§ EXERCISE PROMPT: Output the records below in full, word for word; pictures do not belong in it.

* * *

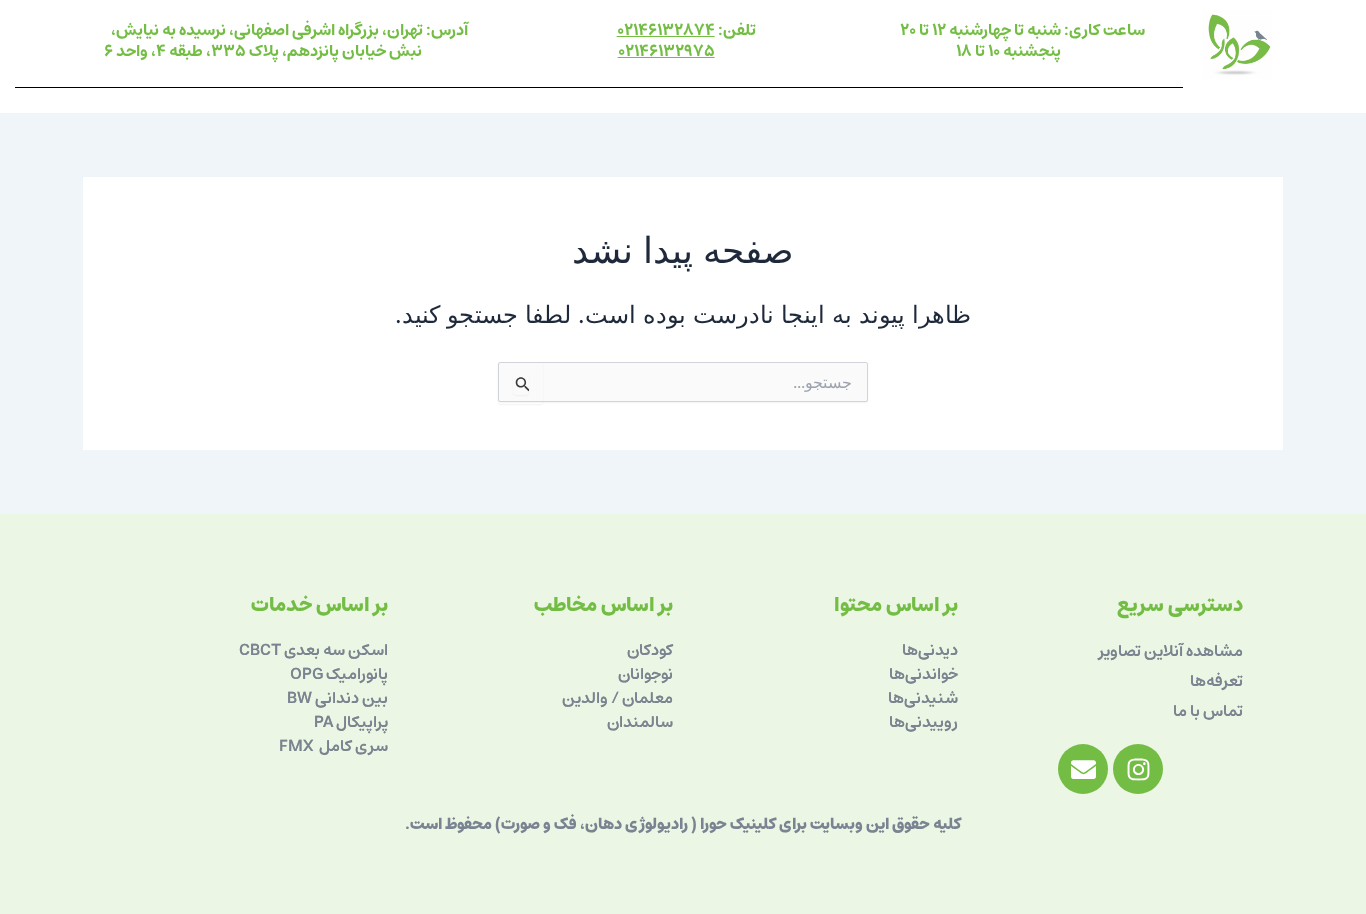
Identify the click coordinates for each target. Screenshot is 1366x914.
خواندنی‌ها (923, 674)
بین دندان (357, 698)
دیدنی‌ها (930, 650)
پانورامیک (357, 674)
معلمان (646, 698)
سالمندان (640, 722)
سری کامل (352, 746)
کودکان (650, 650)
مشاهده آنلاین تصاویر (1171, 651)
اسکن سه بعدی (336, 650)
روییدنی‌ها (923, 722)
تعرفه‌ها (1216, 681)
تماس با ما (1208, 711)
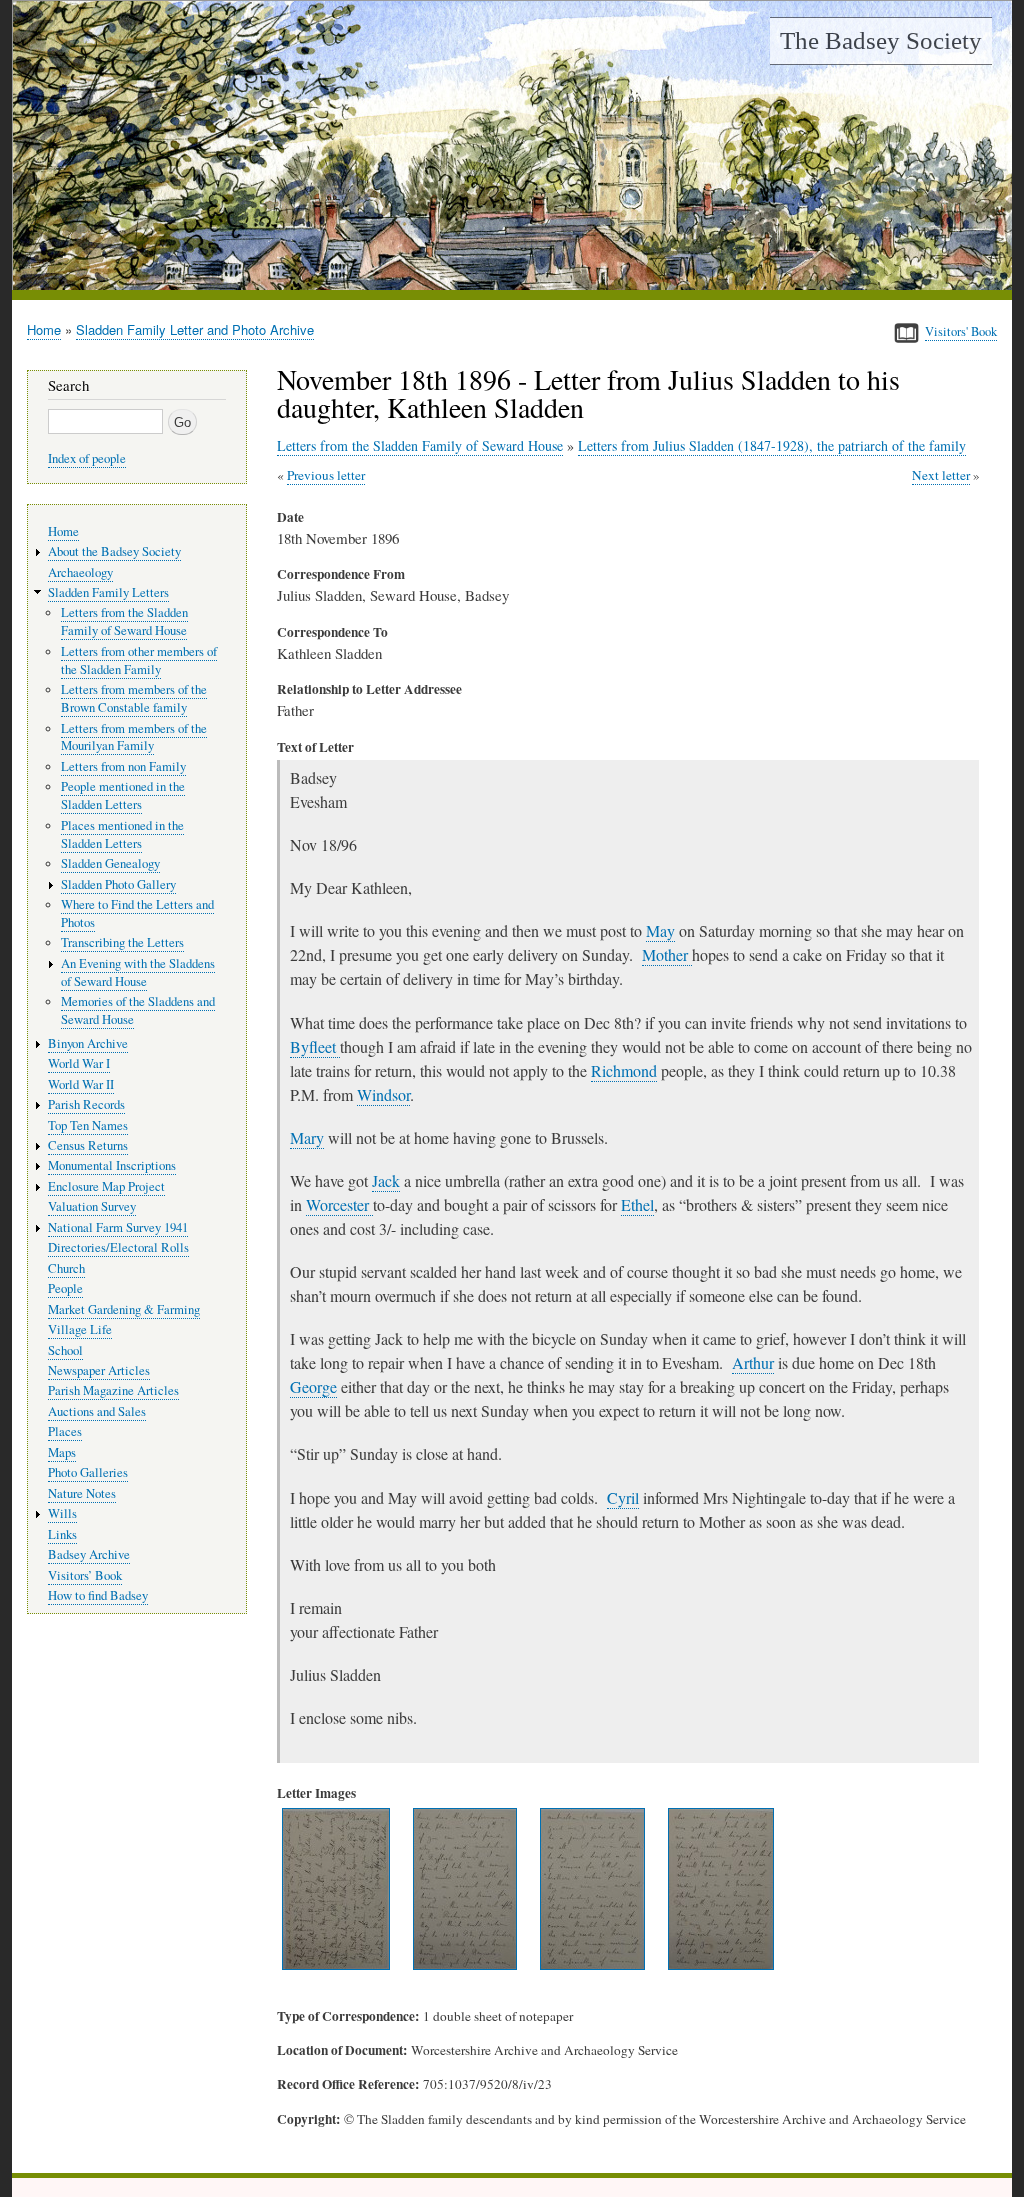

* * *

§ TASK RESPONSE:
Identify the click coordinates for each target. Screenshot is 1366x914.
خواندنی‌ها (923, 674)
بین دندان (357, 698)
دیدنی‌ها (930, 650)
پانورامیک (357, 674)
معلمان (646, 698)
سالمندان (640, 722)
سری کامل (352, 746)
کودکان (650, 650)
مشاهده آنلاین تصاویر (1171, 651)
اسکن سه بعدی (336, 650)
روییدنی‌ها (923, 722)
تعرفه‌ها (1216, 681)
تماس با ما (1208, 711)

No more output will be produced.